Jake was an avid and skilled poker player. He felt that he had been dealt a hand and had to respond. He was also a person who is predisposed to action even when patience might better serve.

Jake left that meeting feeling like he had asked for a reasonable assurance and had been given an unsatisfactory response. He feared being laid off. Even if he remained, he believed he would operate under a cloud of uncertainty. He had spent months cultivating a vibrant sales pipeline that was going to pay off shortly. The new sales VP could easily move his precious accounts to someone else who would reap the rewards Jake felt were rightfully his. Jake doubted that anyone would go to bat for him with the new VP. With fear, uncertainty and doubt swirling through his mind, Jake resolved to seek his fortunes elsewhere. He reasoned that he could earn a living if the territories were fair and transparent. Being a sales person of exceptional ability, he found a position at another company in short order and was gone.

People like Jake don’t grow on trees. For starters, Jake was finding opportunities that no one else could. By losing Jake, the company likely gave up significant profit and growth. It’s really worse than that.

On average, half of salespeople meet their quota so the company actually had to hire two sales reps to backfill Jake, who was a consistent quota buster. The company paid 25% of salary (each) in fees to a recruiter, totaling 50% of a sales associate’s annual base salary.

It takes about six months to hire a new sales rep. A bad hire costs the company millions of dollars and significant aggravation. It takes new reps 6-8 months to learn the accounts, understand the nuances of the company’s value proposition and build relationships, during which time the customer accounts were less productive than they could have been. Let’s not forget the burden that is placed on managers. The sales manager has to screen, interview, hire and train a new sales rep. Every minute spent on these activities is NOT spent growing the top line. Conservatively speaking, Jake’s departure cost the company $1-2M.

Sales employee turnover is among the highest of any function. Sales people live and die by their quota. The average tenure of sales people is less than 2 years. In a recent survey, 68% of sales reps reported that they plan to look for a new job. Depending on your industry, sales turnover ranges from 15% to 35%.  Imagine you are the leader of a 100-person sales organization with 20% annual employee churn.  Turnover could be costing you as much as $20M per year. Let that sink in.

Consultants will tell you that the way to retain salespeople is through soft methods: career growth, employee engagement, building camaraderie, and recognition. These methods may somewhat help, but sales people are pragmatic. Bottom line, they want a fair quota with minimal uncertainty about the future. A salesperson who is confident in their abilities will thrive under these conditions.
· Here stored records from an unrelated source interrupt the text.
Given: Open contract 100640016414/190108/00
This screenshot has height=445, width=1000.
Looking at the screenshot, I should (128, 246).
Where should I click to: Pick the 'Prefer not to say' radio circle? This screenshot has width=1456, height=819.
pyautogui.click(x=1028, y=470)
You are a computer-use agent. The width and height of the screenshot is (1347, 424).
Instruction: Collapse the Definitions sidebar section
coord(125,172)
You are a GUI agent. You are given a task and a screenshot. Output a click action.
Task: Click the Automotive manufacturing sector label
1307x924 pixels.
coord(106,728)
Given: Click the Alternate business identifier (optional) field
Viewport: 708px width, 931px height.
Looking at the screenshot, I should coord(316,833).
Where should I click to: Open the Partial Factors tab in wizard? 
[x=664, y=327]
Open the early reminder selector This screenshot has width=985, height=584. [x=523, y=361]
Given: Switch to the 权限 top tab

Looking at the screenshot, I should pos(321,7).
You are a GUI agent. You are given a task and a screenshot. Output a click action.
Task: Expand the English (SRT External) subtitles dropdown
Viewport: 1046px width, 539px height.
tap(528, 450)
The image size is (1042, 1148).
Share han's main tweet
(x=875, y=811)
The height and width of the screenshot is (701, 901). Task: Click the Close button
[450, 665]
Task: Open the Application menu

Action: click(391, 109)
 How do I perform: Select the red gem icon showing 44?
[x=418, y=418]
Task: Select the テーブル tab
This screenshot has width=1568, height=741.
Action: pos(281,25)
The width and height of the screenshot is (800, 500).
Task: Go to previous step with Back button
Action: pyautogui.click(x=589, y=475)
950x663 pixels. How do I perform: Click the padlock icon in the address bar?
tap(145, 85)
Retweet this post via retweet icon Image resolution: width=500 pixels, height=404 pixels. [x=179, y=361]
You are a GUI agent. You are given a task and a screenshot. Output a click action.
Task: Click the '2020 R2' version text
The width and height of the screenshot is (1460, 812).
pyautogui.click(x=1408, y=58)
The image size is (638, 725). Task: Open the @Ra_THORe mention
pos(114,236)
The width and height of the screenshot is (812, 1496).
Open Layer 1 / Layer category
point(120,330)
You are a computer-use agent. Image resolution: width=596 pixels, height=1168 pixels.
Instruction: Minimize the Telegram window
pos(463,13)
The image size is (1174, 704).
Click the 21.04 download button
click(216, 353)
If Jake’s company had been able to provide immediate answers, he would have remained in  his position. The company needed a way to clearly and decisively realign the territory map so that sales reps could receive their new marching orders and get back to closing deals.

If Jake’s company had been a Fullcast customer, the situation would have gone down differently. With Territory Management software, the process of assigning territories would have been cut from months to days. Fullcast enables users to quickly organize accounts into segments/territories, assign sales targets/quotas and balance human resources. Fullcast instantly updates your CRM with the new Go-to-Market (GTM) plan without requiring weeks/months of manual configuration and error correction.

Jake would have received his updated territory assignment immediately, eliminating the uncertainty and doubt. Further, using Fullcast, the Sales VP would have accessed metrics showing Jake’s performance. He would have known how valuable Jake was to the organization and would have treated him as such.

Companies can’t predict when change will disrupt their revenue operations plan, but they can put systems in place to quickly and seamlessly navigate changing business conditions. Territory management agility can help companies reduce uncertainty for sales reps, boosting top line growth by reducing costs associated with turnover.